Given exercise » Reproduce every one of the following rows verbatim, without changing any character.

Source data »
----

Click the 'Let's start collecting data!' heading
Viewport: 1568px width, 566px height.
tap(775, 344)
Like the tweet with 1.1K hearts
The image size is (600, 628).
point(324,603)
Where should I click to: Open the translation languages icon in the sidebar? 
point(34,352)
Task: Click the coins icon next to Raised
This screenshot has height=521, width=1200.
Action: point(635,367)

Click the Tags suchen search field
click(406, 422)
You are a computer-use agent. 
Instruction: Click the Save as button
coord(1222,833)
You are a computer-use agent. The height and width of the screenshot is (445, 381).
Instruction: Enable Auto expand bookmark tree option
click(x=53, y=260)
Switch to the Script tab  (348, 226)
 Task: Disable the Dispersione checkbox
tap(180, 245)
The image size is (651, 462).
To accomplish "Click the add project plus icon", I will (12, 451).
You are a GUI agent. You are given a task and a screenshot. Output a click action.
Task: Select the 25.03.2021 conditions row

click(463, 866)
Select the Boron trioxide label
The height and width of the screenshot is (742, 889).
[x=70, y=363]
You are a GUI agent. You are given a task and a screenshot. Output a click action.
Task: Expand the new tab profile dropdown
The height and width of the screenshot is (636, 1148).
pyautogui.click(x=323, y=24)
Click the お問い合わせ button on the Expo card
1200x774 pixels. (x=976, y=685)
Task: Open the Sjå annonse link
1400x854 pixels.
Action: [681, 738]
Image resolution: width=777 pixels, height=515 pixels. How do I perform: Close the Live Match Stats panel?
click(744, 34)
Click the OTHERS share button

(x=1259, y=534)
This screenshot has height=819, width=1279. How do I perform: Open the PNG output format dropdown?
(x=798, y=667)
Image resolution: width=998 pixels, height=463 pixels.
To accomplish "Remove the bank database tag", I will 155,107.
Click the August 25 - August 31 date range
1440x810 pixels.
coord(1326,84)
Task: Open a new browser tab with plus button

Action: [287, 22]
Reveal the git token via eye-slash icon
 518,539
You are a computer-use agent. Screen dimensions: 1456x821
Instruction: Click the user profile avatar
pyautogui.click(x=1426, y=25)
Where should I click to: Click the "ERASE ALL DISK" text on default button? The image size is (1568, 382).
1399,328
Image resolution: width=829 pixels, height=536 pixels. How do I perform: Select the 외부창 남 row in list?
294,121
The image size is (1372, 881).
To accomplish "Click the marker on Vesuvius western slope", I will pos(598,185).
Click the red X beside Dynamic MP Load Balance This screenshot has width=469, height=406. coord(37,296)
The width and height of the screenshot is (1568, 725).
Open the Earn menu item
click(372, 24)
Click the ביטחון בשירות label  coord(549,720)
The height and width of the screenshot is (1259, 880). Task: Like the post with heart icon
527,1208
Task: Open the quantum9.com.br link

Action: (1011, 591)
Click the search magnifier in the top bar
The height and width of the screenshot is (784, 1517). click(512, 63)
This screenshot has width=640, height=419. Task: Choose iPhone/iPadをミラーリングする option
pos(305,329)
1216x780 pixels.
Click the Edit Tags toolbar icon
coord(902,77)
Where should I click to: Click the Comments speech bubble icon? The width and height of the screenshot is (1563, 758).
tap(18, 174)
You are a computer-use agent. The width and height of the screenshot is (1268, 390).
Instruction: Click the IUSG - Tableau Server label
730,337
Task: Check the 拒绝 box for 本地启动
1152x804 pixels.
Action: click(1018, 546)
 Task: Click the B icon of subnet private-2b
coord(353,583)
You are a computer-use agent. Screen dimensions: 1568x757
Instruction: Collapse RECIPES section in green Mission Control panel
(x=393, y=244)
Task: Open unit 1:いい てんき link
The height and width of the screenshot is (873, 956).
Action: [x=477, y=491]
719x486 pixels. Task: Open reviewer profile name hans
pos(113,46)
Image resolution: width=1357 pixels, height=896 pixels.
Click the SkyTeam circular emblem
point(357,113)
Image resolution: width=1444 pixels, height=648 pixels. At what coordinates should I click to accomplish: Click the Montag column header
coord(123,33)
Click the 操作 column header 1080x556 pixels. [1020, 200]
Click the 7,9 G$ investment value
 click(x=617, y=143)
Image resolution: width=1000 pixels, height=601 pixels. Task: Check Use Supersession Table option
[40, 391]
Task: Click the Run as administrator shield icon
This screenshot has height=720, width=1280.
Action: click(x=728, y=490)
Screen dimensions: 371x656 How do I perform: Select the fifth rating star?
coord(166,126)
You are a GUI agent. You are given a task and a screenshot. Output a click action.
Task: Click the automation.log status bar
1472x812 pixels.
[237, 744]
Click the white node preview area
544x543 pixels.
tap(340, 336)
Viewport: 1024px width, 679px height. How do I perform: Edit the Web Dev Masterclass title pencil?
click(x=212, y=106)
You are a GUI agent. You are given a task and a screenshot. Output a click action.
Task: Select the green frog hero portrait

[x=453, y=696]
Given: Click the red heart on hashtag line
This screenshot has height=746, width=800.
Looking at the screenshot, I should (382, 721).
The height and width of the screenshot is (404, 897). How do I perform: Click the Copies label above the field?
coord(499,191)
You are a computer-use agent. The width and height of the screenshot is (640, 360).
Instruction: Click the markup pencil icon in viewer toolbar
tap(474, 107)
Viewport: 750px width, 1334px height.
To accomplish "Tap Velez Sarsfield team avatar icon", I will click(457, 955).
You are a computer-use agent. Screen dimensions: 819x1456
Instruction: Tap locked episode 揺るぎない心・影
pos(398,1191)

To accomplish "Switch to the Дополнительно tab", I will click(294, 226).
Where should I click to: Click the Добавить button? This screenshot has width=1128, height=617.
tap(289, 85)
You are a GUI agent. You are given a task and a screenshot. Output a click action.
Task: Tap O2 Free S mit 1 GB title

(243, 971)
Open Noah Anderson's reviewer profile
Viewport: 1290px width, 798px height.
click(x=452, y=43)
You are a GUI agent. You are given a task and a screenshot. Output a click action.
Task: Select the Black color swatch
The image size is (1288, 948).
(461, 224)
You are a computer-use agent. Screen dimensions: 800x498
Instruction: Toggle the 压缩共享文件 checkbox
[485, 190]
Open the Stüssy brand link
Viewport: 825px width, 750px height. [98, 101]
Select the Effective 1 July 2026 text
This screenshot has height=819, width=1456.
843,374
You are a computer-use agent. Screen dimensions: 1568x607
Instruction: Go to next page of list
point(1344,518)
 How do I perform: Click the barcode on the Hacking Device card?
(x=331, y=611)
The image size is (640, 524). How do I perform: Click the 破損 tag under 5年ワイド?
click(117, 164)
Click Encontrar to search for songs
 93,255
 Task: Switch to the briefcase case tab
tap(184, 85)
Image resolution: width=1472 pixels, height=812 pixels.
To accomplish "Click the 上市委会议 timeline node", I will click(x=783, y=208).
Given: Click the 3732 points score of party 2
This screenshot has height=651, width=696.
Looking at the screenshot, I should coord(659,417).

----

Answer to this problem »
Click the 'Let's start collecting data!' heading
Viewport: 1568px width, 566px height.
tap(775, 344)
Like the tweet with 1.1K hearts
The image size is (600, 628).
point(324,603)
Where should I click to: Open the translation languages icon in the sidebar? 
point(34,352)
Task: Click the coins icon next to Raised
This screenshot has height=521, width=1200.
Action: point(635,367)

Click the Tags suchen search field
click(406, 422)
You are a computer-use agent. 
Instruction: Click the Save as button
coord(1222,833)
You are a computer-use agent. The height and width of the screenshot is (445, 381).
Instruction: Enable Auto expand bookmark tree option
click(x=53, y=260)
Switch to the Script tab  (348, 226)
 Task: Disable the Dispersione checkbox
tap(180, 245)
The image size is (651, 462).
To accomplish "Click the add project plus icon", I will (12, 451).
You are a GUI agent. You are given a task and a screenshot. Output a click action.
Task: Select the 25.03.2021 conditions row

click(463, 866)
Select the Boron trioxide label
The height and width of the screenshot is (742, 889).
[x=70, y=363]
You are a GUI agent. You are given a task and a screenshot. Output a click action.
Task: Expand the new tab profile dropdown
The height and width of the screenshot is (636, 1148).
pyautogui.click(x=323, y=24)
Click the お問い合わせ button on the Expo card
1200x774 pixels. (x=976, y=685)
Task: Open the Sjå annonse link
1400x854 pixels.
Action: [681, 738]
Image resolution: width=777 pixels, height=515 pixels. How do I perform: Close the Live Match Stats panel?
click(744, 34)
Click the OTHERS share button

(x=1259, y=534)
This screenshot has height=819, width=1279. How do I perform: Open the PNG output format dropdown?
(x=798, y=667)
Image resolution: width=998 pixels, height=463 pixels.
To accomplish "Remove the bank database tag", I will 155,107.
Click the August 25 - August 31 date range
1440x810 pixels.
coord(1326,84)
Task: Open a new browser tab with plus button

Action: [287, 22]
Reveal the git token via eye-slash icon
 518,539
You are a computer-use agent. Screen dimensions: 1456x821
Instruction: Click the user profile avatar
pyautogui.click(x=1426, y=25)
Where should I click to: Click the "ERASE ALL DISK" text on default button? The image size is (1568, 382).
1399,328
Image resolution: width=829 pixels, height=536 pixels. How do I perform: Select the 외부창 남 row in list?
294,121
The image size is (1372, 881).
To accomplish "Click the marker on Vesuvius western slope", I will pos(598,185).
Click the red X beside Dynamic MP Load Balance This screenshot has width=469, height=406. coord(37,296)
The width and height of the screenshot is (1568, 725).
Open the Earn menu item
click(372, 24)
Click the ביטחון בשירות label  coord(549,720)
The height and width of the screenshot is (1259, 880). Task: Like the post with heart icon
527,1208
Task: Open the quantum9.com.br link

Action: (1011, 591)
Click the search magnifier in the top bar
The height and width of the screenshot is (784, 1517). click(512, 63)
This screenshot has width=640, height=419. Task: Choose iPhone/iPadをミラーリングする option
pos(305,329)
1216x780 pixels.
Click the Edit Tags toolbar icon
coord(902,77)
Where should I click to: Click the Comments speech bubble icon? The width and height of the screenshot is (1563, 758).
tap(18, 174)
You are a computer-use agent. The width and height of the screenshot is (1268, 390).
Instruction: Click the IUSG - Tableau Server label
730,337
Task: Check the 拒绝 box for 本地启动
1152x804 pixels.
Action: click(1018, 546)
 Task: Click the B icon of subnet private-2b
coord(353,583)
You are a computer-use agent. Screen dimensions: 1568x757
Instruction: Collapse RECIPES section in green Mission Control panel
(x=393, y=244)
Task: Open unit 1:いい てんき link
The height and width of the screenshot is (873, 956).
Action: [x=477, y=491]
719x486 pixels. Task: Open reviewer profile name hans
pos(113,46)
Image resolution: width=1357 pixels, height=896 pixels.
Click the SkyTeam circular emblem
point(357,113)
Image resolution: width=1444 pixels, height=648 pixels. At what coordinates should I click to accomplish: Click the Montag column header
coord(123,33)
Click the 操作 column header 1080x556 pixels. [1020, 200]
Click the 7,9 G$ investment value
 click(x=617, y=143)
Image resolution: width=1000 pixels, height=601 pixels. Task: Check Use Supersession Table option
[40, 391]
Task: Click the Run as administrator shield icon
This screenshot has height=720, width=1280.
Action: click(x=728, y=490)
Screen dimensions: 371x656 How do I perform: Select the fifth rating star?
coord(166,126)
You are a GUI agent. You are given a task and a screenshot. Output a click action.
Task: Click the automation.log status bar
1472x812 pixels.
[237, 744]
Click the white node preview area
544x543 pixels.
tap(340, 336)
Viewport: 1024px width, 679px height. How do I perform: Edit the Web Dev Masterclass title pencil?
click(x=212, y=106)
You are a GUI agent. You are given a task and a screenshot. Output a click action.
Task: Select the green frog hero portrait

[x=453, y=696]
Given: Click the red heart on hashtag line
This screenshot has height=746, width=800.
Looking at the screenshot, I should (382, 721).
The height and width of the screenshot is (404, 897). How do I perform: Click the Copies label above the field?
coord(499,191)
You are a computer-use agent. The width and height of the screenshot is (640, 360).
Instruction: Click the markup pencil icon in viewer toolbar
tap(474, 107)
Viewport: 750px width, 1334px height.
To accomplish "Tap Velez Sarsfield team avatar icon", I will click(457, 955).
You are a computer-use agent. Screen dimensions: 819x1456
Instruction: Tap locked episode 揺るぎない心・影
pos(398,1191)

To accomplish "Switch to the Дополнительно tab", I will click(294, 226).
Where should I click to: Click the Добавить button? This screenshot has width=1128, height=617.
tap(289, 85)
You are a GUI agent. You are given a task and a screenshot. Output a click action.
Task: Tap O2 Free S mit 1 GB title

(243, 971)
Open Noah Anderson's reviewer profile
Viewport: 1290px width, 798px height.
click(x=452, y=43)
You are a GUI agent. You are given a task and a screenshot. Output a click action.
Task: Select the Black color swatch
The image size is (1288, 948).
(461, 224)
You are a computer-use agent. Screen dimensions: 800x498
Instruction: Toggle the 压缩共享文件 checkbox
[485, 190]
Open the Stüssy brand link
Viewport: 825px width, 750px height. [98, 101]
Select the Effective 1 July 2026 text
This screenshot has height=819, width=1456.
843,374
You are a computer-use agent. Screen dimensions: 1568x607
Instruction: Go to next page of list
point(1344,518)
 How do I perform: Click the barcode on the Hacking Device card?
(x=331, y=611)
The image size is (640, 524). How do I perform: Click the 破損 tag under 5年ワイド?
click(117, 164)
Click Encontrar to search for songs
 93,255
 Task: Switch to the briefcase case tab
tap(184, 85)
Image resolution: width=1472 pixels, height=812 pixels.
To accomplish "Click the 上市委会议 timeline node", I will click(x=783, y=208).
Given: Click the 3732 points score of party 2
This screenshot has height=651, width=696.
Looking at the screenshot, I should coord(659,417).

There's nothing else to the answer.